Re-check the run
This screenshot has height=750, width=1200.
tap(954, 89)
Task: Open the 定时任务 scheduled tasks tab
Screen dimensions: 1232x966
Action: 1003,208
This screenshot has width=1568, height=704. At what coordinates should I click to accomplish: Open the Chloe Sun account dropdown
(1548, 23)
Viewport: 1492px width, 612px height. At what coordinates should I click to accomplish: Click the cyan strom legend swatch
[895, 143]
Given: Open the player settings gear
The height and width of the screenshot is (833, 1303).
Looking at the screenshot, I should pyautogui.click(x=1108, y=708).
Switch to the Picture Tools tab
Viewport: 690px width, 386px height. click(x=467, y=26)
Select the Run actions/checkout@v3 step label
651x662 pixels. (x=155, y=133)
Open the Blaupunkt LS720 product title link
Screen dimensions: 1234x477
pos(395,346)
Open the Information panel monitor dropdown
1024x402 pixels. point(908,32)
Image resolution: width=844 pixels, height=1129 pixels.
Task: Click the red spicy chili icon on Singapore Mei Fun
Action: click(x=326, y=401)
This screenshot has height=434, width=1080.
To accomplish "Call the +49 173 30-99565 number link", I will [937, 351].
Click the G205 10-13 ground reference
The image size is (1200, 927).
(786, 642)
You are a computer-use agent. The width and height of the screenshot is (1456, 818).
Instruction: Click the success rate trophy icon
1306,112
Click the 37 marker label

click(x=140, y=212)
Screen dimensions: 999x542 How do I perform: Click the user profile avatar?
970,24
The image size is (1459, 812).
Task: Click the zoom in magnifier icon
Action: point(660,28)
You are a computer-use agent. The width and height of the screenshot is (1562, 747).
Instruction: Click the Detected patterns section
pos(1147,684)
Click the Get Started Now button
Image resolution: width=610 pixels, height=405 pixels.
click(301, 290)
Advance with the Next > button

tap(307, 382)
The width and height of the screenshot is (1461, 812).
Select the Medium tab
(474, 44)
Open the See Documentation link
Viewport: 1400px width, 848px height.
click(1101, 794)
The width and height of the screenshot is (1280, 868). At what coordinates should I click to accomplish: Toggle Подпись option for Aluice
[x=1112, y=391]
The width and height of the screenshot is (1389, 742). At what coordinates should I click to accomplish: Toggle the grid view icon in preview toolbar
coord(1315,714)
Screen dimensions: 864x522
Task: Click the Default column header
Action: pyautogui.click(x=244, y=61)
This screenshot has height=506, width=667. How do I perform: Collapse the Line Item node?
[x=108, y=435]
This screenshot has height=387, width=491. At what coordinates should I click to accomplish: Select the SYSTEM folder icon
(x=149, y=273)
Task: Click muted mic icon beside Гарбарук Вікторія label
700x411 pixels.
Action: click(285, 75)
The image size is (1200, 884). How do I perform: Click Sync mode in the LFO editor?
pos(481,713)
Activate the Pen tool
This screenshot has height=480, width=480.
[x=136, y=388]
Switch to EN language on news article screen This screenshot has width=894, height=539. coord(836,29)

· · · ·

### PROMPT:
Out of the listing above, reproduce exactly the lines from the one with "Open the Information panel monitor dropdown" up to and including the one with "is (1562, 747).".

### COMPLETED TASK:
Open the Information panel monitor dropdown
1024x402 pixels. point(908,32)
Image resolution: width=844 pixels, height=1129 pixels.
Task: Click the red spicy chili icon on Singapore Mei Fun
Action: click(x=326, y=401)
This screenshot has height=434, width=1080.
To accomplish "Call the +49 173 30-99565 number link", I will [937, 351].
Click the G205 10-13 ground reference
The image size is (1200, 927).
(786, 642)
You are a computer-use agent. The width and height of the screenshot is (1456, 818).
Instruction: Click the success rate trophy icon
1306,112
Click the 37 marker label

click(x=140, y=212)
Screen dimensions: 999x542 How do I perform: Click the user profile avatar?
970,24
The image size is (1459, 812).
Task: Click the zoom in magnifier icon
Action: point(660,28)
You are a computer-use agent. The width and height of the screenshot is (1562, 747).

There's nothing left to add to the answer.